Audit Trails: Maintain comprehensive audit trails to track data usage by LLMs, ensuring accountability and compliance with data privacy regulations.
Observability and Explainability
Request/Response Logging: Implement robust logging mechanisms to capture user interactions and AI bot responses. This data is valuable for analyzing system behavior and diagnosing issues.
Model Interpretability: Data Platform and Applications must incorporate techniques for model interpretability. Understanding why an AI bot generates a particular response is crucial for transparency and debugging.
Reducing Hallucination
Error Analysis: Regularly analyze errors and hallucinations made by LLMs. Identify common patterns and fine-tune models to reduce these errors. Continuous monitoring and feedback loops are essential.
Human Review: Implement mechanisms for human review and intervention when the AI bot's responses are uncertain or could have serious consequences.
Improving Accuracy Over Time
Feedback Loops: Establish feedback loops from users to continually train and refine LLM models. User feedback can be used to identify and correct biases, improve accuracy, and adapt to changing user needs.
Therefore, deploying “Intelligent Applications” over data platforms requires a holistic approach that encompasses data privacy, compliance, observability, error reduction, continuous improvement, and ethical considerations. These measures not only help ensure regulatory adherence but also enhance user trust and the overall effectiveness of AI-powered applications. Continuous monitoring, feedback, and adaptation are key to maintaining the quality and reliability of LLM-based systems.
Conclusion
Advent of generative AI and Large Language Models (LLMs) has ushered in a transformative era for both software applications, data tools and data platform architecture.
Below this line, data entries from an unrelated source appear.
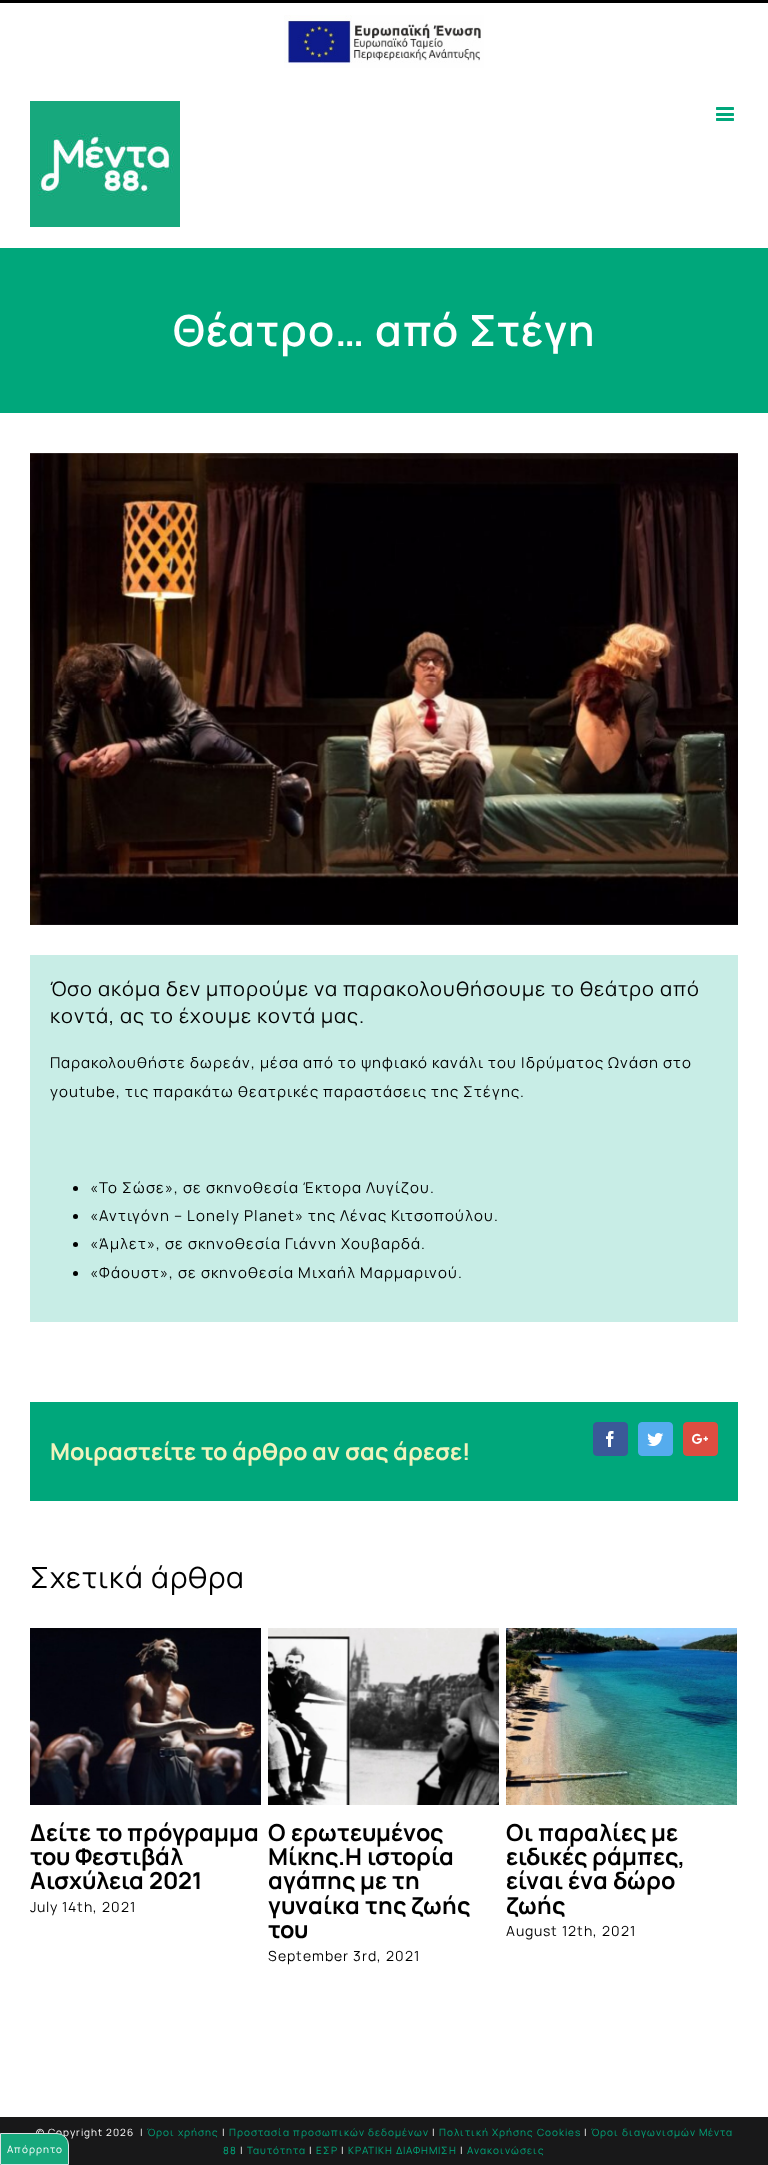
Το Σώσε (132, 1187)
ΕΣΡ (327, 2145)
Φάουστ (129, 1272)
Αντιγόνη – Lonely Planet (197, 1215)
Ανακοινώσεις (506, 2145)
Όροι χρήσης (183, 2126)
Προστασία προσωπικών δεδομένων (329, 2126)
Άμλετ (123, 1243)
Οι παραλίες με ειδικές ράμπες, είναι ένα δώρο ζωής (427, 1868)
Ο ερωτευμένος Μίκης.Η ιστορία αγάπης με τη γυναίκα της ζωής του (201, 1881)
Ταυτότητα (276, 2145)
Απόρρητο (35, 2149)
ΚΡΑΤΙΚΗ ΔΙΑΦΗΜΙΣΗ (402, 2145)
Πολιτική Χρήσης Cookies (510, 2126)
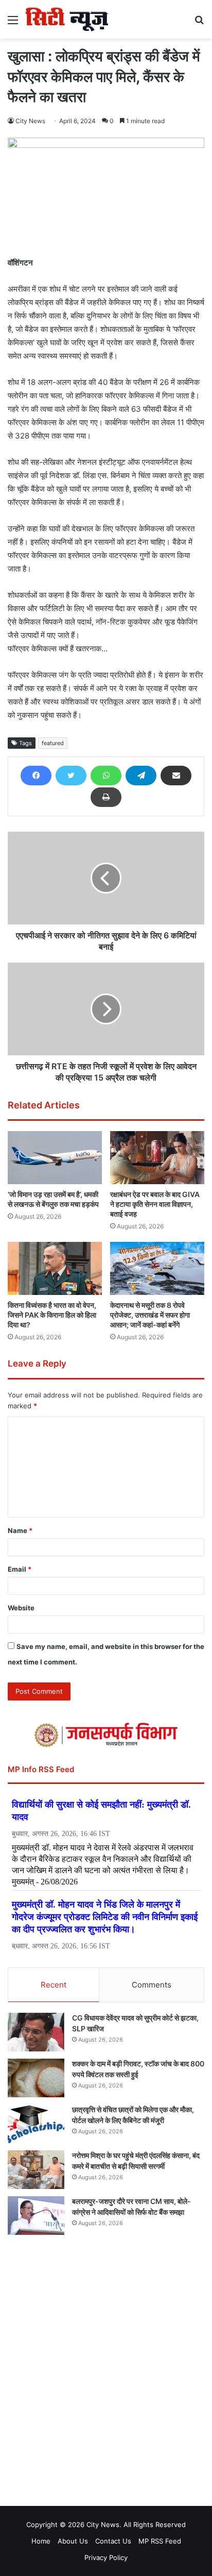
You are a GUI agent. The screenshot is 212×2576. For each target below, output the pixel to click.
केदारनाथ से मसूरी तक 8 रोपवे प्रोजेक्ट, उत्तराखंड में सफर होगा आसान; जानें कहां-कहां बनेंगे (150, 1315)
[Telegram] (141, 775)
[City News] (67, 19)
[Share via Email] (176, 775)
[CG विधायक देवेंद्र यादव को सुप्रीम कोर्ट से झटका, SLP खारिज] (36, 2032)
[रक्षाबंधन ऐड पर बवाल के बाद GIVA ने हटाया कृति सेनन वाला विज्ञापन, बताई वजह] (157, 1157)
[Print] (106, 797)
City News (30, 121)
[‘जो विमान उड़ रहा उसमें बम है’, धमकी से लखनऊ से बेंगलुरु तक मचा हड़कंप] (55, 1157)
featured (53, 743)
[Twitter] (71, 775)
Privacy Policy (106, 2557)
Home (40, 2541)
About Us (73, 2541)
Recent (53, 1985)
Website (21, 1608)
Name (20, 1530)
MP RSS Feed (159, 2541)
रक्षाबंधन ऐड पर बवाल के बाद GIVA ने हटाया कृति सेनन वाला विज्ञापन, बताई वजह (155, 1204)
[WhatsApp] (106, 775)
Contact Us (113, 2541)
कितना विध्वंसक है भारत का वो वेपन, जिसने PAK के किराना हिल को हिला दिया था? (52, 1315)
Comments (151, 1985)
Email (19, 1569)
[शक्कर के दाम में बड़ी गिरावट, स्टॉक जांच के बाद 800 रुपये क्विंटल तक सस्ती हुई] (36, 2078)
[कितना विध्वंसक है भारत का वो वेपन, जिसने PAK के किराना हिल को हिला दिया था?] (55, 1268)
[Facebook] (36, 775)
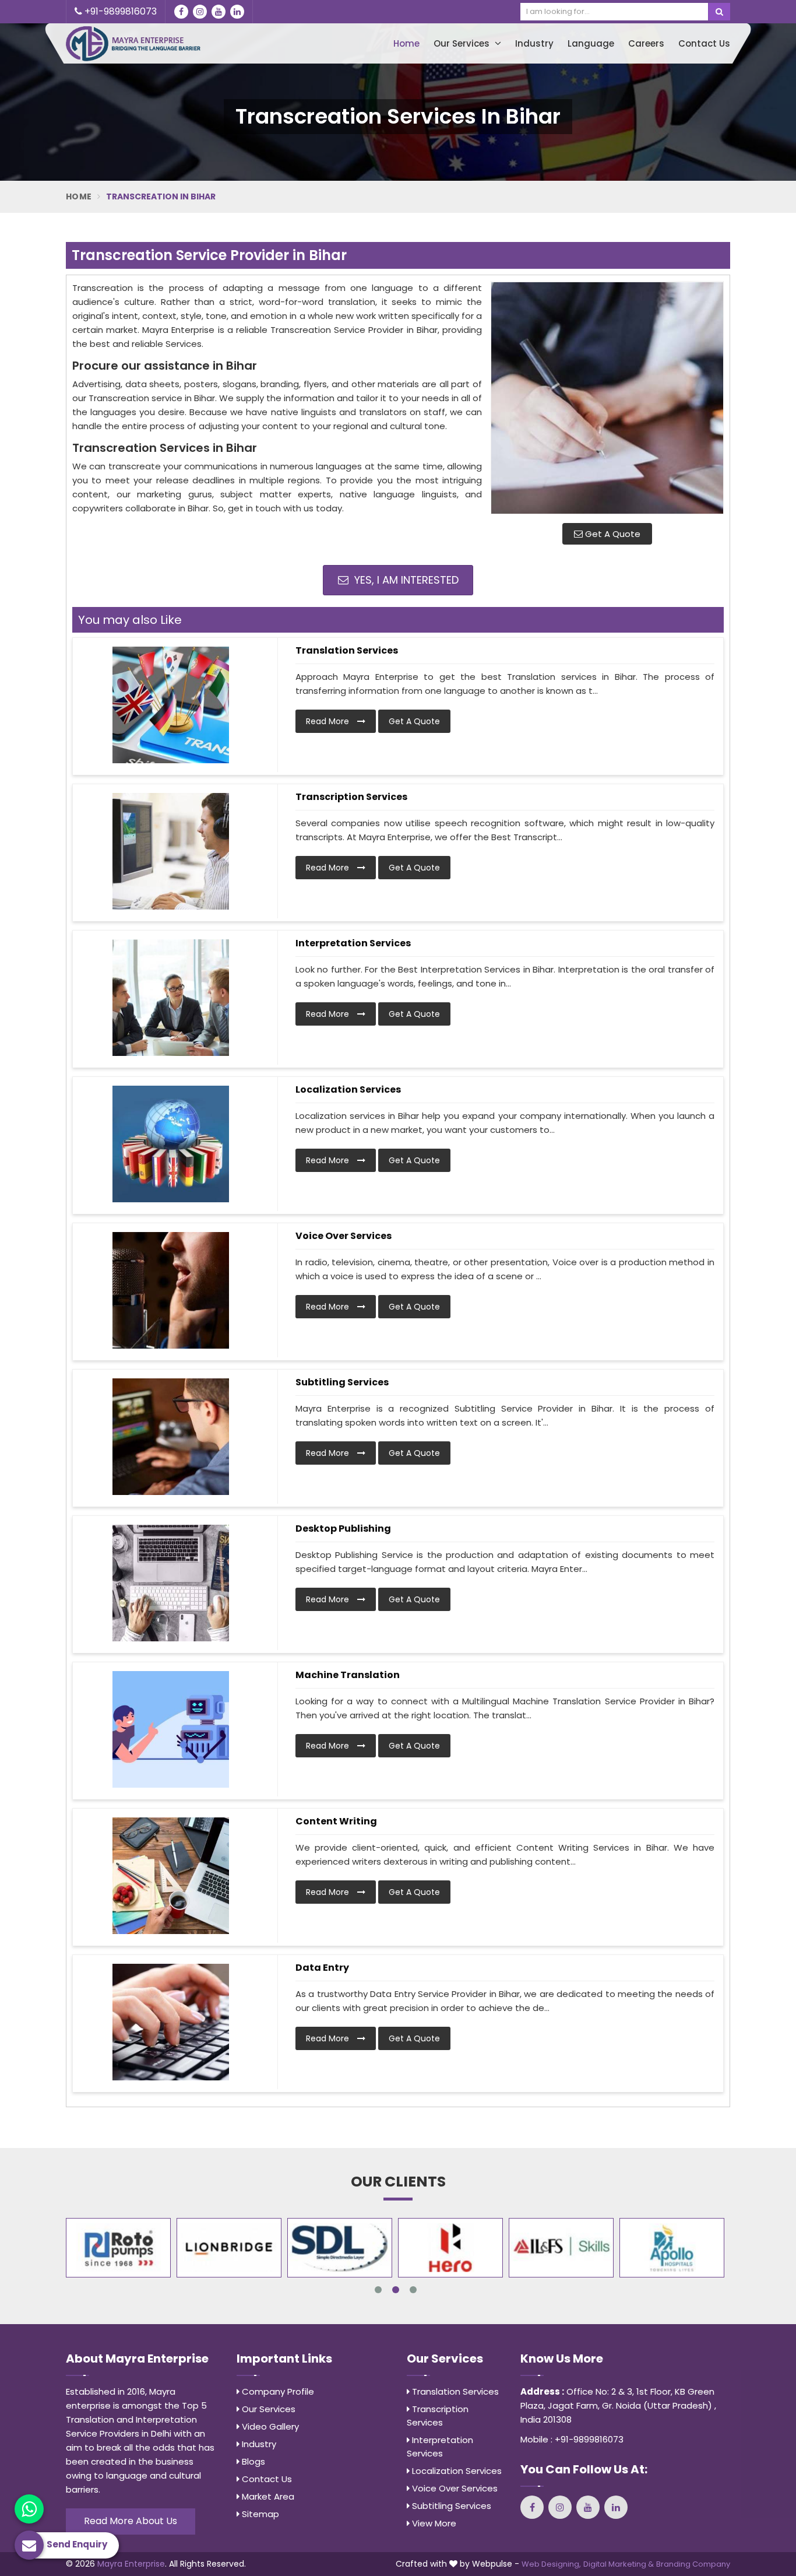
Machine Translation (347, 1675)
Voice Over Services (343, 1236)
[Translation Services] (171, 705)
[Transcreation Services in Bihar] (607, 397)
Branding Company (693, 2564)
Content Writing (336, 1821)
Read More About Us (130, 2521)
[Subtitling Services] (171, 1436)
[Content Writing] (171, 1875)
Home (406, 43)
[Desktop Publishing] (171, 1583)
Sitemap (259, 2514)
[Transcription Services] (171, 851)
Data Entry (322, 1967)
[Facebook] (181, 12)
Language (591, 43)
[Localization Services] (171, 1144)
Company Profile (276, 2391)
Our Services (463, 43)
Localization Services (348, 1089)
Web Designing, (551, 2564)
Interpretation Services (353, 943)
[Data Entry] (171, 2022)
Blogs (252, 2461)
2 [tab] (395, 2289)
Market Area (266, 2496)
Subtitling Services (342, 1382)
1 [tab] (378, 2289)
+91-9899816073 (119, 11)
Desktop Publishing (343, 1528)
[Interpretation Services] (171, 997)
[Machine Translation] (171, 1729)
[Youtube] (219, 12)
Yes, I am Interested (405, 580)
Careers (646, 43)
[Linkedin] (237, 12)
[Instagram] (200, 12)
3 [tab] (413, 2289)
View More (433, 2523)
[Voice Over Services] (171, 1290)
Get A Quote (611, 534)
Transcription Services (351, 796)
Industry (534, 43)
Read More (328, 721)
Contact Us (704, 43)
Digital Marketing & (618, 2564)
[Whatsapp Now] (29, 2509)
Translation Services (346, 650)
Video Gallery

It is reshaping how we design, develop, and deploy applications, as well as how we manage, govern and leverage data.
It has opened up new horizons for natural language understanding, generation, and automation, which has further led to the integration of conversational interfaces, voice-based interactions, and advanced text analytics within software applications. Users can now engage with applications using natural language, making user experiences more intuitive and inclusive.
Data and Analytics platforms are the backbone of modern enterprise and building data driven applications. They need to evolve to accommodate the diverse data types and processing needs demands by generative AI and LLM driven use cases. This evolution will likely lead to the rise of unified data architectures like the lake house pattern, which seamlessly combine structured and unstructured data and addition of intelligence layer at the core enabling more comprehensive analytics and insights.